下一个排列

    void nextPermutation(vector<int> &num) {
        int n=num.size();
        if(n<2)return ;
        int index=n-1;
        int k;
        while(index>=0){
            if(num[index]>num[index-1]) break;
            index--;
        }
        if(index==0){
            sort(num.begin(),num.end());
            return ;
        }
        int j=n-1;
        while(j>=index){
            if(num[j]>num[index-1]) break;
            j--;
        }
        swap(num[j],num[index-1]);
        sort(num.begin()+index,num.end());
    }

class Solution {
public:
    void nextPermutation(vector<int> &num) {
        if(num.size()<=1) return;
        int i = num.size()-1;
        while(i>0 && num[i]<=num[i-1]) --i;
        if(i==0) {                           //5,4,3,2,1
            reverse(num.begin(),num.end());
        }else{
            int j = num.size()-1;
            while(num[j]<=num[i-1]) --j;
            swap(num[j],num[i-1]);
            reverse(num.begin()+i,num.end());
        }
    }
};

class Solution {
public:
    void nextPermutation(vector<int> &num) {
        next_permutation(num.begin(), num.end());
    }
};

class Solution {
public:
    void nextPermutation(vector<int> &num) {
        if(num.empty())

(任务目标): 把上面关于"下一个排列"的代码文本从头到尾完整抄写一遍，不得增删或改动任何字符。

(所给数据):
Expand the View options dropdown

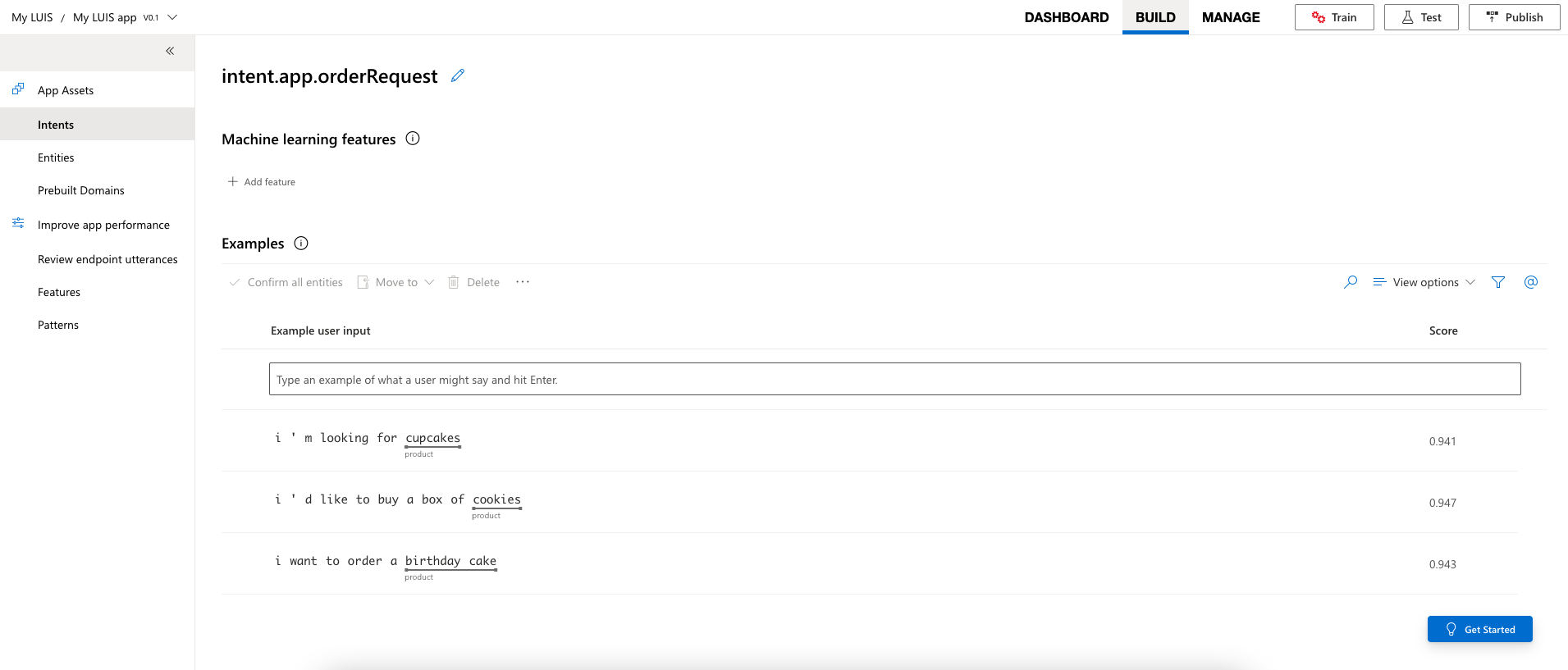click(1424, 282)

(本题解答):
下一个排列

    void nextPermutation(vector<int> &num) {
        int n=num.size();
        if(n<2)return ;
        int index=n-1;
        int k;
        while(index>=0){
            if(num[index]>num[index-1]) break;
            index--;
        }
        if(index==0){
            sort(num.begin(),num.end());
            return ;
        }
        int j=n-1;
        while(j>=index){
            if(num[j]>num[index-1]) break;
            j--;
        }
        swap(num[j],num[index-1]);
        sort(num.begin()+index,num.end());
    }

class Solution {
public:
    void nextPermutation(vector<int> &num) {
        if(num.size()<=1) return;
        int i = num.size()-1;
        while(i>0 && num[i]<=num[i-1]) --i;
        if(i==0) {                           //5,4,3,2,1
            reverse(num.begin(),num.end());
        }else{
            int j = num.size()-1;
            while(num[j]<=num[i-1]) --j;
            swap(num[j],num[i-1]);
            reverse(num.begin()+i,num.end());
        }
    }
};

class Solution {
public:
    void nextPermutation(vector<int> &num) {
        next_permutation(num.begin(), num.end());
    }
};

class Solution {
public:
    void nextPermutation(vector<int> &num) {
        if(num.empty())